W Polsce paliwa nie brakuje. PKN Orlen ma dodatkowo możliwość ewentualnego uzupełniania bilansu paliw zarówno z dwóch rafinerii Grupy Orlen w Czechach, jak i dodatkowo z rafinerii w Możejkach. W przypadku rafinerii na Litwie transport możliwy jest zarówno drogą kolejową, jak i morską. W pierwszej kolejności rafinerie Grupy Orlen w Czechach i na Litwie będą jednak zaspokajały potrzeby w regionie, w którym funkcjonują, tak jak to ma miejsce obecnie” – czytamy w komunikacie.

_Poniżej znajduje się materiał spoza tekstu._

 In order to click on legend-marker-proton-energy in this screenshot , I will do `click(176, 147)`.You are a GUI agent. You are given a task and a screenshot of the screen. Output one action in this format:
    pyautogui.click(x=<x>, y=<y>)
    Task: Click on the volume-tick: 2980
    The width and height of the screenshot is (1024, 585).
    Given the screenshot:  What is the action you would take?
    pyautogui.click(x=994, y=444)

W Grupie Orlen zabezpieczone są także wszystkie procesy logistyczne związane z dostawą paliw. Nie występują przerwy w funkcjonowaniu terminali i baz magazynowych. Koncern jest przygotowany, by każdy mógł kupić paliwo na stacjach, podano także.

Do Polski, oprócz Rosji, dociera ropa naftowa m.in. z Nigerii, Zjednoczonych Emiratów Arabskich, Arabii Saudyjskiej, czy Stanów Zjednoczonych, a także z Norwegii. Ze złóż na Morzu Północnym koncern pozyskuje takie gatunki ropy, jak: Forties, Oseberg, Johan Sverdrup, Troll, Brent czy Ekofisk. Z kolei z Afryki Zachodniej sprowadzana jest ropa Forcados i Bonny Light. W koszyku dostaw Grupy Orlen znajdują się też gatunki WTI, Bakken i Mars wydobywane w Stanach Zjednoczonych, przypomniano.

Grupa PKN Orlen zarządza sześcioma rafineriami w Polsce, Czechach i na Litwie, prowadzi też działalność wydobywczą w Polsce i w Kanadzie. Jej skonsolidowane przychody ze sprzedaży sięgnęły 131,5 mld zł w 2021 r. Spółka jest notowana na GPW od 1999 r., a pakiet kontrolny ma skarb państwa.